AI does not give you a competitive advantage. The thing that matters is what you build using AI.

Interesting papers mentioned during the talk:

“Deep Learning for Lazy People… Neural Architecture Search with Automated Machine Learning” by Diego Hueltes

The time complexity of neural architectural search (NAS) is O(nt), where n is the number of neural architectures tested, and t is the average time spent evaluating every architecture. You can reduce the aforementioned time complexity by either reducing n or t.

Reducing n:

  • Reducing the search space.
  • Using a better search strategy:

    • Bayesian optimization.
    • Genetic programming.
    • Reinforcement learning. A neural network’s accuracy is treated as a reward.

Reducing t:

  • Performance estimation strategies:

    • Lower fidelity estimates.
    • Learning curve extrapolation.
    • One-shot models/weight sharing. Train a big neural network and use its subgraphs as different neural network architectures.
    • Weight inheritance/network morphisms. Retrain a neural network by changing only a part of a network and training only for a small number of epochs.
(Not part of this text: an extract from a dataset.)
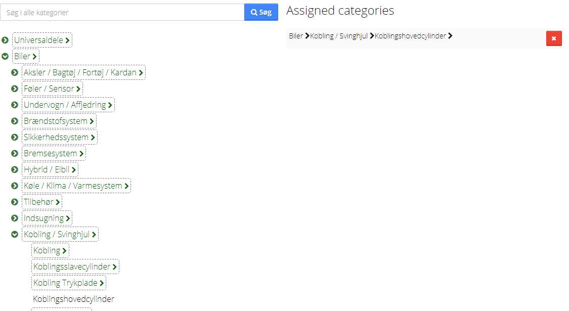Image resolution: width=569 pixels, height=311 pixels.
Task: Collapse the Biler category arrow icon
Action: click(5, 56)
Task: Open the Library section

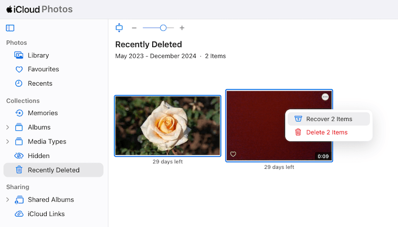Action: pos(38,55)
AutoKeras was mentioned as a library that allows to automatically search for ANN architectures.

Slides are available on the speaker’s blog.

“Runtime Modifications of Distributed Big Data AI Models” by Elena Lazovik

The talk proposed an interesting idea of updating the data sources, parameters, and even models used in ML systems at runtime without the need to stop everything. The library that was developed to achieve this (using Apache Spark) should be open-sourced sometime in Spring 2020.